Happiness Is a Warm Monster
by Ryan McGuirk
Analysis of “Happiness is a Warm Monster”
Music is indefinable. There is no dictionary that describes
the sound of an A minor chord or a pentatonic scale. This is not just a slip-up
on the part of musical theorists throughout the world, however. This lack
of concrete meanings to musical sounds is quite intentional. Music is, always
has been, and, if composers continue to get their way, always will be ambiguous.
In his chronicle of U2’s 1992-1993 Zoo TV tour, author Bill Flanagan
describes the band’s song, “One,” in various ways. He says:
When that song appeared in the studio in Berlin it seemed
almost like a gift telling the struggling members of U2
that they could trust each other and lay down their arms.
Later, it became the centerpiece of an album about the
struggles within a marriage. As an AIDS benefit single,
it spoke of the possibility of conciliation between those
who hate gays and the victims of that hatred. (Flanagan 169)
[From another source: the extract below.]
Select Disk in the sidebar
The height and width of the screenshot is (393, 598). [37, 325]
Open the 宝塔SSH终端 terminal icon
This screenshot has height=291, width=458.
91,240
Songs have this ability. To one listener they can sound entirely
optimistic and brimming with hope. To a different set of ears, the same song
evokes only sentiments of sorrow. This is, perhaps, why music exists in every
culture and has survived since the era of pre-history. This is also why is
it is hard to classify. What sounds like pop music could really be rock and
roll, hip-hop could be R & B, soul turns into gospel, and so on. However,
there are those who professionally attempt to classify and categorize all
forms of music. These critics provide the music’s public with, at the
very least, a basis upon which that public can form their own opinions on
a song by either agreeing or disagreeing with the critics review. Therefore,
perhaps the only way to classify music has having certain tones, meanings,
and qualities is through the use of these professionals. However, in classifying
my song, “Happiness is a Warm Monster,” as monstrous, I do not
have the ability to submit it to a panel of professional critics. To accomplish
this task, what I have done instead, is attempted to make my song “monstrous
by association.” To do this, I modeled my piece after a well-reviewed
album by the band, Radiohead, Kid A, paying particularly close attention to
that album’s song, “The National Anthem.” In addition to
using a previously reviewed piece of music as inspiration, I also incorporated
into the song samples from other pieces of music and popular culture that
have also been reviewed or remarked upon by professional critics. These inspirational
and incorporated pieces have all been described as monstrous in some fashion,
and their use in my song, therefore, makes it monstrous as well. Therefore,
if it is still unclear that “Happiness is a Warm Monster” is monstrous
after an analysis of the song’s non-sampled parts, then the inclusion
of the samples will prove it to be so.
The main guitar line to “Happiness is a Warm Monster”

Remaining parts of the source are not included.